━━ Data for this task
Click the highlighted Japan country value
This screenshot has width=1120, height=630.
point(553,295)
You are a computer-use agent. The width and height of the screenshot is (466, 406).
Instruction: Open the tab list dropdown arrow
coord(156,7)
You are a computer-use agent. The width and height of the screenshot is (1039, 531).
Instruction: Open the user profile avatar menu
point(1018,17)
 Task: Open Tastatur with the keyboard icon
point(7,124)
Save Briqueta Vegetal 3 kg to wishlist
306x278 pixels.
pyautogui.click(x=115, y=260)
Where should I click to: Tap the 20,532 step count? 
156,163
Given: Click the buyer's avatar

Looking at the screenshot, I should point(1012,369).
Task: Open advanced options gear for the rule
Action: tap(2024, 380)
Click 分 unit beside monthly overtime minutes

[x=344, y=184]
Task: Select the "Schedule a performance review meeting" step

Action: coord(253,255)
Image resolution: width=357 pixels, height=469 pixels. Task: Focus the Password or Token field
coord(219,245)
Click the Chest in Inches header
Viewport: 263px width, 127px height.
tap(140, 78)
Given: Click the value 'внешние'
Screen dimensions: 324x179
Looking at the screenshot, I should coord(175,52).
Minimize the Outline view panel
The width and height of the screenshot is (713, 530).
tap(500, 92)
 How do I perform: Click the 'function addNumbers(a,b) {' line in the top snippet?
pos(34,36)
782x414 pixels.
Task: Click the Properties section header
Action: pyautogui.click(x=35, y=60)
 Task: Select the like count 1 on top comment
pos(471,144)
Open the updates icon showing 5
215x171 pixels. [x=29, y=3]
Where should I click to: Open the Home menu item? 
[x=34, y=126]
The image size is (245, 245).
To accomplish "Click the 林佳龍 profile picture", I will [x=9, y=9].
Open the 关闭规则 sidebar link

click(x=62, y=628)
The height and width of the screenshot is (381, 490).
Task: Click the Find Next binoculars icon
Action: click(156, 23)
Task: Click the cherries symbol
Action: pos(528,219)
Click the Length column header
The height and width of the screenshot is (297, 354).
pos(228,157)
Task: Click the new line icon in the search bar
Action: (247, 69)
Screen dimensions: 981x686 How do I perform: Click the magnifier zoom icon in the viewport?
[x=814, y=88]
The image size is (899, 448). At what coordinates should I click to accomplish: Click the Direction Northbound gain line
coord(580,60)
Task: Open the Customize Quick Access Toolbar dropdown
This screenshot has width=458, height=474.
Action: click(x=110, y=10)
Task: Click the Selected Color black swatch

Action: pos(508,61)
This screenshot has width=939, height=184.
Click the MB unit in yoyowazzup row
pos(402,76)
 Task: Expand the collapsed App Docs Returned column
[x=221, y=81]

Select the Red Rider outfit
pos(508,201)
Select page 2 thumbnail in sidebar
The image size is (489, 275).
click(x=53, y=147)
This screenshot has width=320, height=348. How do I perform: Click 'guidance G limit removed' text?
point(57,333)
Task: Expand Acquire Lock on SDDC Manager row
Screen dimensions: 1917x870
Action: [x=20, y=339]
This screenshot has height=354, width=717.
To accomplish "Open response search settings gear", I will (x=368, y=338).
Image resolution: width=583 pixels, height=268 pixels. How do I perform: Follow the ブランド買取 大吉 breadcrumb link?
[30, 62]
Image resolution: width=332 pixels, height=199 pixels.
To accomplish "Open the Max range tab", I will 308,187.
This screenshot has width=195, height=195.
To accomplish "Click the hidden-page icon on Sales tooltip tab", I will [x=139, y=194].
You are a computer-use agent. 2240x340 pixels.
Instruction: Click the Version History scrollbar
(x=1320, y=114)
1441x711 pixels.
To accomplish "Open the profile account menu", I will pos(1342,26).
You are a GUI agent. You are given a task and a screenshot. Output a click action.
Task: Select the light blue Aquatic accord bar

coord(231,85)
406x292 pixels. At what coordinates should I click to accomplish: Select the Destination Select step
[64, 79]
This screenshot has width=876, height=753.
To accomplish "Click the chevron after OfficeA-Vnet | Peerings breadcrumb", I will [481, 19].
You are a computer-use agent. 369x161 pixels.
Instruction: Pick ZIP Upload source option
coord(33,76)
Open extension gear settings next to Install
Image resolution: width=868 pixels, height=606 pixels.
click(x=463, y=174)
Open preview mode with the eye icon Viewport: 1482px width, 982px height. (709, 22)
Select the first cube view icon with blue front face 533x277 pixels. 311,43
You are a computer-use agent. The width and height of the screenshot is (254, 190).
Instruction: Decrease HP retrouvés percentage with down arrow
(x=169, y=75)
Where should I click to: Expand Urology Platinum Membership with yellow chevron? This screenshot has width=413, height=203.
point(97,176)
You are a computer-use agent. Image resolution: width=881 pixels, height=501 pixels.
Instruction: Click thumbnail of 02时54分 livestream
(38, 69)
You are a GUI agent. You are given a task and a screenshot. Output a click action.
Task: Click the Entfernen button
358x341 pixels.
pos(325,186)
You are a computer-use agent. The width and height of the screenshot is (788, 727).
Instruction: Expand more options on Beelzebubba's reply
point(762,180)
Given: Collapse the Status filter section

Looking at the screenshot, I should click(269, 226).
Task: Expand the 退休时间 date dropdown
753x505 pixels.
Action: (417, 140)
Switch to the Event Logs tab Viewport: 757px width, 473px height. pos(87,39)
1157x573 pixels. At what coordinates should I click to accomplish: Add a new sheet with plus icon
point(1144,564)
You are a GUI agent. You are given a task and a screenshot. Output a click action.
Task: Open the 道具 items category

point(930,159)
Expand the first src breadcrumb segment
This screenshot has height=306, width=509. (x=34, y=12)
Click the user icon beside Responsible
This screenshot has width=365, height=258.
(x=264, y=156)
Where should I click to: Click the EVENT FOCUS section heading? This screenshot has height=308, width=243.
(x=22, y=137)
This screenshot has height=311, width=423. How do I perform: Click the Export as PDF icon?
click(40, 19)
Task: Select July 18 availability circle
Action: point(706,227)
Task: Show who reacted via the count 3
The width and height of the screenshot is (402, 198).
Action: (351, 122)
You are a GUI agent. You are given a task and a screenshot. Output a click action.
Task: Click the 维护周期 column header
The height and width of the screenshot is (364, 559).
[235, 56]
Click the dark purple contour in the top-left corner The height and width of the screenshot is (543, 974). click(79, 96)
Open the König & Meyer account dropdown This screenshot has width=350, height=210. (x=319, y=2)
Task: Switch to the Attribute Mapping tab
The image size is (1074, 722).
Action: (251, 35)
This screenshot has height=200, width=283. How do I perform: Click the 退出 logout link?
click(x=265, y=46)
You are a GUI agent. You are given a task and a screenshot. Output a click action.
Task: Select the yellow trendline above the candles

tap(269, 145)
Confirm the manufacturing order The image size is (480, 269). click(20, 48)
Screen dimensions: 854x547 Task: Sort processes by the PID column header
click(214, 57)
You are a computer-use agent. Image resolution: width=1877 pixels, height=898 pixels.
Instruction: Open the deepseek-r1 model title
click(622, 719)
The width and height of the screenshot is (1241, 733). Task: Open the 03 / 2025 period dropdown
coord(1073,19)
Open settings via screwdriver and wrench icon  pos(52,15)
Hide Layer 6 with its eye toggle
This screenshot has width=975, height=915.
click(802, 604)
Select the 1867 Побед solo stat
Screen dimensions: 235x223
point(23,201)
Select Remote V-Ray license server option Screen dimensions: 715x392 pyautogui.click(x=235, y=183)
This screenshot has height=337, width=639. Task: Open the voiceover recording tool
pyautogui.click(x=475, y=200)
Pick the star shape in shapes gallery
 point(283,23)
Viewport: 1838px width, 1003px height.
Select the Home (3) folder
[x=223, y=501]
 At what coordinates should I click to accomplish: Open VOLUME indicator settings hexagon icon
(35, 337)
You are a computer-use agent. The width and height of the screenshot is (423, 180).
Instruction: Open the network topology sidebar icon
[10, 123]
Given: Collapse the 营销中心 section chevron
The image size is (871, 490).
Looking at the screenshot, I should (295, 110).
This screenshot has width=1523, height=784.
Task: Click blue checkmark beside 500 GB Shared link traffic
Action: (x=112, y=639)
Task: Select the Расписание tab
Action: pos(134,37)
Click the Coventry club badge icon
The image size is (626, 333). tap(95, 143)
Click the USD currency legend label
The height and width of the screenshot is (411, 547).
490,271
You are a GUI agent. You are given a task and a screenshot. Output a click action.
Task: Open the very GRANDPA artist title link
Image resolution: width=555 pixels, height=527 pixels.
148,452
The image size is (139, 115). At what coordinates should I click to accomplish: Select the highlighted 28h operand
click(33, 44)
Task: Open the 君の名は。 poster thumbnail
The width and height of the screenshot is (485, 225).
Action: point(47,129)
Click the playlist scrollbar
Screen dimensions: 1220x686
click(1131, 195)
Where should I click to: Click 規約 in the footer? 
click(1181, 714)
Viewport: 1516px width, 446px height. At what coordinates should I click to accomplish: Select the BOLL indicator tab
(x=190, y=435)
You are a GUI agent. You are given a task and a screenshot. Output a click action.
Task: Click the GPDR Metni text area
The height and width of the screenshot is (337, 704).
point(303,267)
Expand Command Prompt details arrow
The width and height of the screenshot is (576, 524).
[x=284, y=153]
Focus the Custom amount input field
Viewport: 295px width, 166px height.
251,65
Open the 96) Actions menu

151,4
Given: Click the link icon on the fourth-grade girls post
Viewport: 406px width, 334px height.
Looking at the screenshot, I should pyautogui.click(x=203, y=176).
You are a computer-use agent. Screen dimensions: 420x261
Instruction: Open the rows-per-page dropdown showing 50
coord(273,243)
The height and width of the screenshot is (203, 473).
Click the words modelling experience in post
━━━━
Wherever the word "will" turns up in a line of the entries above, copy that line.

Solution to this problem -
To accomplish "Click the 林佳龍 profile picture", I will [x=9, y=9].
To accomplish "Open response search settings gear", I will (x=368, y=338).
To accomplish "Open the Max range tab", I will 308,187.
To accomplish "Click the hidden-page icon on Sales tooltip tab", I will [x=139, y=194].
To accomplish "Open the profile account menu", I will pos(1342,26).
To accomplish "Click the chevron after OfficeA-Vnet | Peerings breadcrumb", I will [481, 19].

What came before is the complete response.